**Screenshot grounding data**
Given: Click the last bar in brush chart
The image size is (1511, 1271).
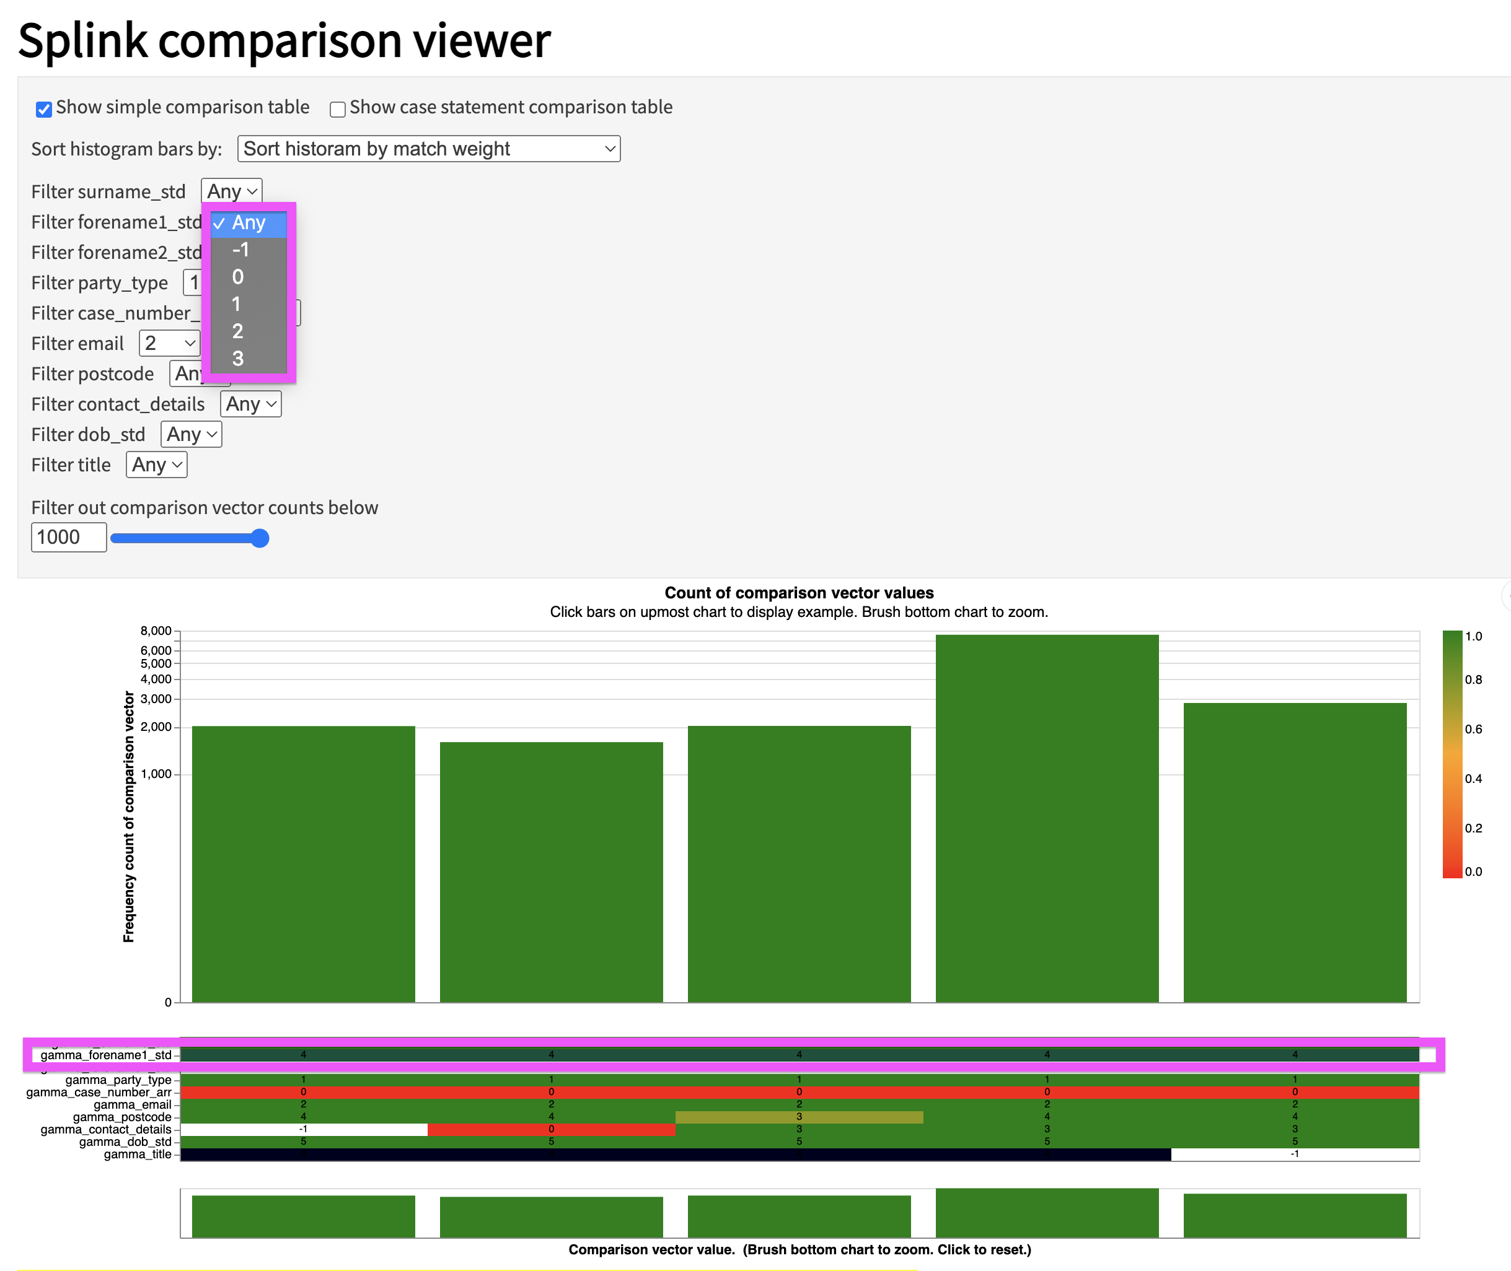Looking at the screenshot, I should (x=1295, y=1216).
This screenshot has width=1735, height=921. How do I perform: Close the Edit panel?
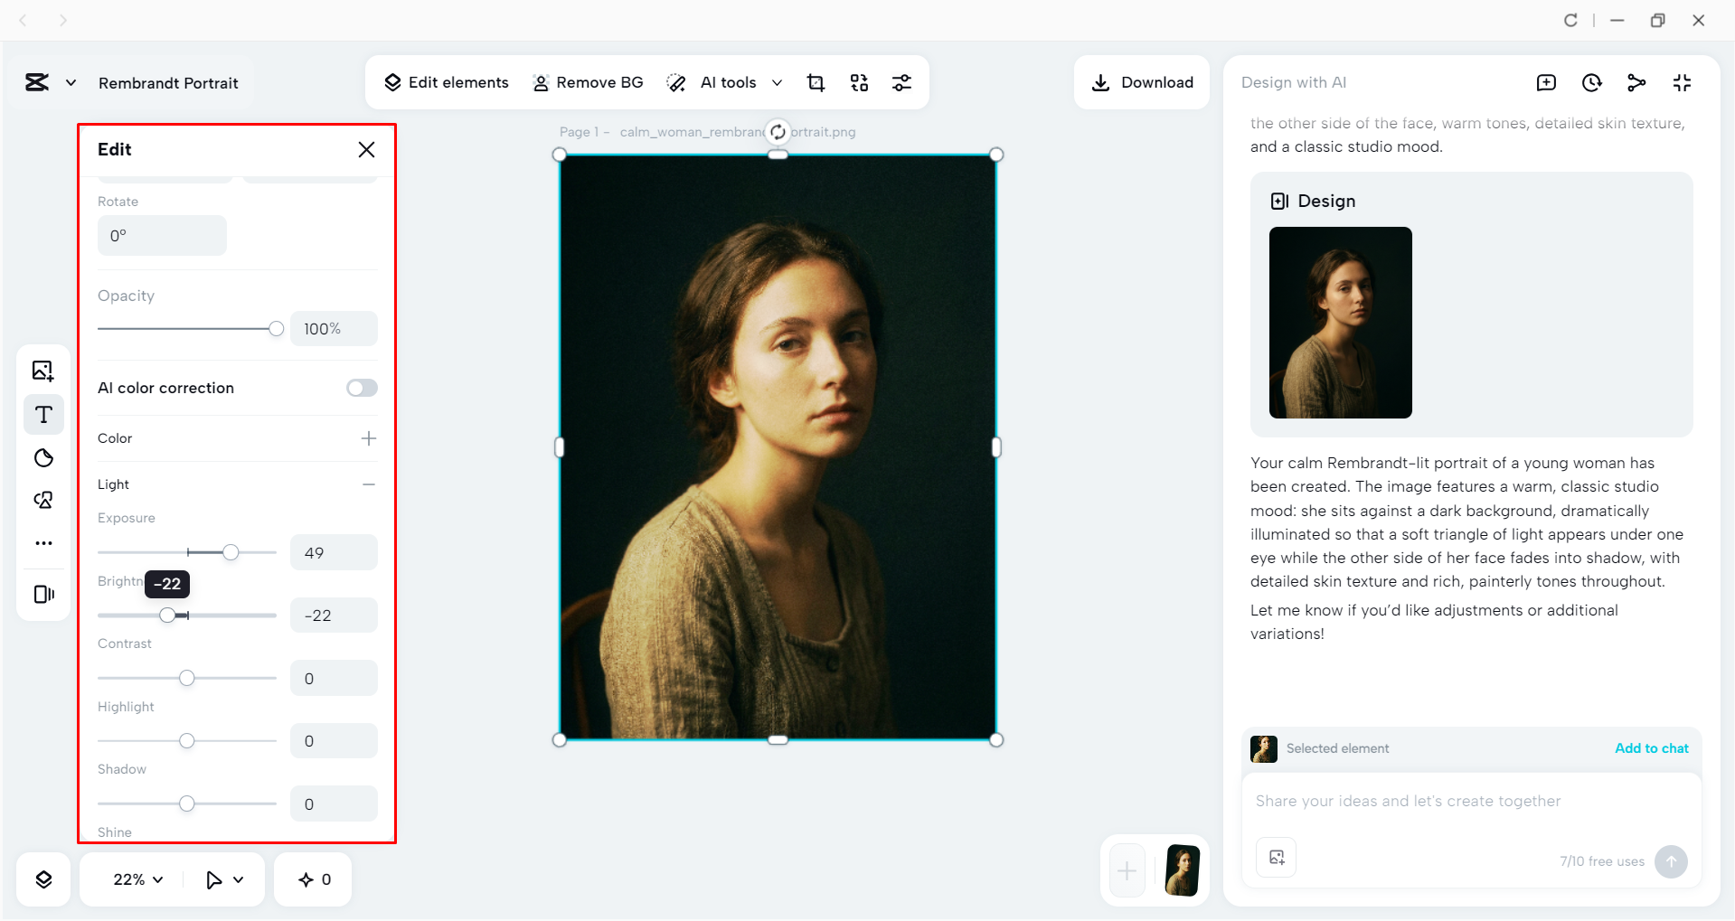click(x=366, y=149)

**PROBLEM**
Please output the records above exactly, without the pictures.

**ANSWER TO THIS PROBLEM**
Given: Click the last bar in brush chart
The image size is (1511, 1271).
Looking at the screenshot, I should (x=1295, y=1216).
This screenshot has width=1735, height=921. How do I perform: Close the Edit panel?
click(x=366, y=149)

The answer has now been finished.